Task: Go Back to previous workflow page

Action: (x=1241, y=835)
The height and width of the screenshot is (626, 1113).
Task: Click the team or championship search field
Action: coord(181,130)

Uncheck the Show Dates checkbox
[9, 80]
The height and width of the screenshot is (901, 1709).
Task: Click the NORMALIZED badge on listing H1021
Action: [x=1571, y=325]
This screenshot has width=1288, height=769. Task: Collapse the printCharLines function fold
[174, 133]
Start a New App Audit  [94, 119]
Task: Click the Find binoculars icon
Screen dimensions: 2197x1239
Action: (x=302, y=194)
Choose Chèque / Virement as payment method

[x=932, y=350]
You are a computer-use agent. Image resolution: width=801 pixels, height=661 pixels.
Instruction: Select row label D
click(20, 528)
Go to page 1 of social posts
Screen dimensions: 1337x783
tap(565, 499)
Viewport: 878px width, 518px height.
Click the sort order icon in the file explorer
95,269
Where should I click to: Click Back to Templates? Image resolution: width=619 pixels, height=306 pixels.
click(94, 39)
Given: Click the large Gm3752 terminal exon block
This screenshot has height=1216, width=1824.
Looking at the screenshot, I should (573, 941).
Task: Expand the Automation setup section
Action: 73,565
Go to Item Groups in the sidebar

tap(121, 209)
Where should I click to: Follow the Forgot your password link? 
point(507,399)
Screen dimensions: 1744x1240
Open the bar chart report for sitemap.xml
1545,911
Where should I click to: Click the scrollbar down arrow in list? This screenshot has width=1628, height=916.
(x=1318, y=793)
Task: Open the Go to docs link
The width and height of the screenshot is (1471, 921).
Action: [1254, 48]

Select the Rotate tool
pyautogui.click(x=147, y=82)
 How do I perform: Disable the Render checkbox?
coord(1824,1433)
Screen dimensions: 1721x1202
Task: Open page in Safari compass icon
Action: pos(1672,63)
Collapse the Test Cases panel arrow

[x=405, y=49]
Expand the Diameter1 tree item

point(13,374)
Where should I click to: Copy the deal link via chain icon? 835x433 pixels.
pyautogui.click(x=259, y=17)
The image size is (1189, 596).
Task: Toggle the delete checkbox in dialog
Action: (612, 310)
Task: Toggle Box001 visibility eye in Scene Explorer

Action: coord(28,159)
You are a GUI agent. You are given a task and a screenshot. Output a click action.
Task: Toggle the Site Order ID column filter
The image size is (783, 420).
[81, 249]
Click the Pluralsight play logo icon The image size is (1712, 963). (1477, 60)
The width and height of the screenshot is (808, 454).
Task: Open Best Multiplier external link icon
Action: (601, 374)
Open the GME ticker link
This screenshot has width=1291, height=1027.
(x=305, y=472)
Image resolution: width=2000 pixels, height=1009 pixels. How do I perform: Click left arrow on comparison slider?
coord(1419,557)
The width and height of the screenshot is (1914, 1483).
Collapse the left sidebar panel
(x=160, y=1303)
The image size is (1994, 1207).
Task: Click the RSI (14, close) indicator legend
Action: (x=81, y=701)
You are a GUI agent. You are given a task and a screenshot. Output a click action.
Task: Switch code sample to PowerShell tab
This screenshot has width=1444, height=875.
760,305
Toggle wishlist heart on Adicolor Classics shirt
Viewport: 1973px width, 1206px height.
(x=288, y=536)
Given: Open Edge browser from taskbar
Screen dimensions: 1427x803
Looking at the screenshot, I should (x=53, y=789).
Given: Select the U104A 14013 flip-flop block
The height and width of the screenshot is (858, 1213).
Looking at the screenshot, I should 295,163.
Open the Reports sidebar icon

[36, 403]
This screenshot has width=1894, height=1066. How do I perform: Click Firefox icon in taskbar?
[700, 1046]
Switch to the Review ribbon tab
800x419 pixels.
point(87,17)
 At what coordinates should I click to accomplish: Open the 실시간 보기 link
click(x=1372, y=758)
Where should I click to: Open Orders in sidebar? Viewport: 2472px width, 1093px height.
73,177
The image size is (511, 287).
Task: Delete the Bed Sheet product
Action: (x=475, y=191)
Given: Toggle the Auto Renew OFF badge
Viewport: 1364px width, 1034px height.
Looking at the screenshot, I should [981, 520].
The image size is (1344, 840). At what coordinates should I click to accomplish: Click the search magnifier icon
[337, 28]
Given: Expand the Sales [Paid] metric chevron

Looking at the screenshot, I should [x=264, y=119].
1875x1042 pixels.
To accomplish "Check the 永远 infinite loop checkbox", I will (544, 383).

━━━━━━━━━━━━━━━━

§ What the task requires:
Set the data above down again in full, exactly as it reads.

§ Result of the exercise:
Task: Go Back to previous workflow page

Action: (x=1241, y=835)
The height and width of the screenshot is (626, 1113).
Task: Click the team or championship search field
Action: coord(181,130)

Uncheck the Show Dates checkbox
[9, 80]
The height and width of the screenshot is (901, 1709).
Task: Click the NORMALIZED badge on listing H1021
Action: [x=1571, y=325]
This screenshot has width=1288, height=769. Task: Collapse the printCharLines function fold
[174, 133]
Start a New App Audit  [94, 119]
Task: Click the Find binoculars icon
Screen dimensions: 2197x1239
Action: (x=302, y=194)
Choose Chèque / Virement as payment method

[x=932, y=350]
You are a computer-use agent. Image resolution: width=801 pixels, height=661 pixels.
Instruction: Select row label D
click(20, 528)
Go to page 1 of social posts
Screen dimensions: 1337x783
tap(565, 499)
Viewport: 878px width, 518px height.
Click the sort order icon in the file explorer
95,269
Where should I click to: Click Back to Templates? Image resolution: width=619 pixels, height=306 pixels.
click(94, 39)
Given: Click the large Gm3752 terminal exon block
This screenshot has height=1216, width=1824.
Looking at the screenshot, I should (573, 941).
Task: Expand the Automation setup section
Action: 73,565
Go to Item Groups in the sidebar

tap(121, 209)
Where should I click to: Follow the Forgot your password link? 
point(507,399)
Screen dimensions: 1744x1240
Open the bar chart report for sitemap.xml
1545,911
Where should I click to: Click the scrollbar down arrow in list? This screenshot has width=1628, height=916.
(x=1318, y=793)
Task: Open the Go to docs link
The width and height of the screenshot is (1471, 921).
Action: [1254, 48]

Select the Rotate tool
pyautogui.click(x=147, y=82)
 How do I perform: Disable the Render checkbox?
coord(1824,1433)
Screen dimensions: 1721x1202
Task: Open page in Safari compass icon
Action: pos(1672,63)
Collapse the Test Cases panel arrow

[x=405, y=49]
Expand the Diameter1 tree item

point(13,374)
Where should I click to: Copy the deal link via chain icon? 835x433 pixels.
pyautogui.click(x=259, y=17)
The image size is (1189, 596).
Task: Toggle the delete checkbox in dialog
Action: (612, 310)
Task: Toggle Box001 visibility eye in Scene Explorer

Action: coord(28,159)
You are a GUI agent. You are given a task and a screenshot. Output a click action.
Task: Toggle the Site Order ID column filter
The image size is (783, 420).
[81, 249]
Click the Pluralsight play logo icon The image size is (1712, 963). (1477, 60)
The width and height of the screenshot is (808, 454).
Task: Open Best Multiplier external link icon
Action: (601, 374)
Open the GME ticker link
This screenshot has width=1291, height=1027.
(x=305, y=472)
Image resolution: width=2000 pixels, height=1009 pixels. How do I perform: Click left arrow on comparison slider?
coord(1419,557)
The width and height of the screenshot is (1914, 1483).
Collapse the left sidebar panel
(x=160, y=1303)
The image size is (1994, 1207).
Task: Click the RSI (14, close) indicator legend
Action: (x=81, y=701)
You are a GUI agent. You are given a task and a screenshot. Output a click action.
Task: Switch code sample to PowerShell tab
This screenshot has width=1444, height=875.
760,305
Toggle wishlist heart on Adicolor Classics shirt
Viewport: 1973px width, 1206px height.
(x=288, y=536)
Given: Open Edge browser from taskbar
Screen dimensions: 1427x803
Looking at the screenshot, I should (x=53, y=789).
Given: Select the U104A 14013 flip-flop block
The height and width of the screenshot is (858, 1213).
Looking at the screenshot, I should 295,163.
Open the Reports sidebar icon

[36, 403]
This screenshot has width=1894, height=1066. How do I perform: Click Firefox icon in taskbar?
[700, 1046]
Switch to the Review ribbon tab
800x419 pixels.
point(87,17)
 At what coordinates should I click to accomplish: Open the 실시간 보기 link
click(x=1372, y=758)
Where should I click to: Open Orders in sidebar? Viewport: 2472px width, 1093px height.
73,177
The image size is (511, 287).
Task: Delete the Bed Sheet product
Action: (x=475, y=191)
Given: Toggle the Auto Renew OFF badge
Viewport: 1364px width, 1034px height.
Looking at the screenshot, I should [981, 520].
The image size is (1344, 840). At what coordinates should I click to accomplish: Click the search magnifier icon
[337, 28]
Given: Expand the Sales [Paid] metric chevron

Looking at the screenshot, I should [x=264, y=119].
1875x1042 pixels.
To accomplish "Check the 永远 infinite loop checkbox", I will (544, 383).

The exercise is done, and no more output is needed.